*DATA TO USE*:
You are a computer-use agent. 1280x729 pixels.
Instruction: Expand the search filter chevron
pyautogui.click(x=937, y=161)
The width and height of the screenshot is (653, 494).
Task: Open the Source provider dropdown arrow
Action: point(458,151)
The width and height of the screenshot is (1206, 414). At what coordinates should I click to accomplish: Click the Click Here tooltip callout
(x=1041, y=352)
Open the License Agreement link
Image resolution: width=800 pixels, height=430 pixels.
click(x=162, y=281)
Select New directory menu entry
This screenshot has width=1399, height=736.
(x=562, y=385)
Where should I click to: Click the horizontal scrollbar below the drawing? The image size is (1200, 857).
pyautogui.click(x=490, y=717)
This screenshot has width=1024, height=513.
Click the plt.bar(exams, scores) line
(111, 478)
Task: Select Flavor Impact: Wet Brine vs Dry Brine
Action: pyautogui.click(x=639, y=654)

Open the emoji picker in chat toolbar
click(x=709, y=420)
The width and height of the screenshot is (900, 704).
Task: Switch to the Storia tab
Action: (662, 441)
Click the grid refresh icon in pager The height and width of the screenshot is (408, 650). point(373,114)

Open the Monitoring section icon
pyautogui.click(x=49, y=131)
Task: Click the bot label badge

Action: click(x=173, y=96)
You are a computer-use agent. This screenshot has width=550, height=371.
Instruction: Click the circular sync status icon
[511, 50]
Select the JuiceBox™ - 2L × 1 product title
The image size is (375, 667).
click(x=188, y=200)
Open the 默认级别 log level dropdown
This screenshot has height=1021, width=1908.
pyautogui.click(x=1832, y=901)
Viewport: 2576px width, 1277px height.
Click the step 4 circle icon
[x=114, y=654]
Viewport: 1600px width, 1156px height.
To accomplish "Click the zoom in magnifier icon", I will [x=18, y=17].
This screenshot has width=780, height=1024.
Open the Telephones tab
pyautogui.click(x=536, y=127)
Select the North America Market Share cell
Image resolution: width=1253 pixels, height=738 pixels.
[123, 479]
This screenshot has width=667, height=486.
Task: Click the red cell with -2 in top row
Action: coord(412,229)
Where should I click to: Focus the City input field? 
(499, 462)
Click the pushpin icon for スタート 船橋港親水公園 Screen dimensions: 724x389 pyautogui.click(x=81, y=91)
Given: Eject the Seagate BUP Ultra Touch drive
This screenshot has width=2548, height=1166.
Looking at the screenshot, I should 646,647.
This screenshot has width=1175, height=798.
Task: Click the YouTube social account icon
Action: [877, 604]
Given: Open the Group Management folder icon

*THE TASK*:
Please update the material from the line with "Where should I click to: Focus" up to and including its final line, replacing "pushpin" with "map pin" and changing nothing else. Give only those lines.

*PROBLEM SOLUTION*:
Where should I click to: Focus the City input field? 
(499, 462)
Click the map pin icon for スタート 船橋港親水公園 Screen dimensions: 724x389 pyautogui.click(x=81, y=91)
Given: Eject the Seagate BUP Ultra Touch drive
This screenshot has width=2548, height=1166.
Looking at the screenshot, I should 646,647.
This screenshot has width=1175, height=798.
Task: Click the YouTube social account icon
Action: [877, 604]
Given: Open the Group Management folder icon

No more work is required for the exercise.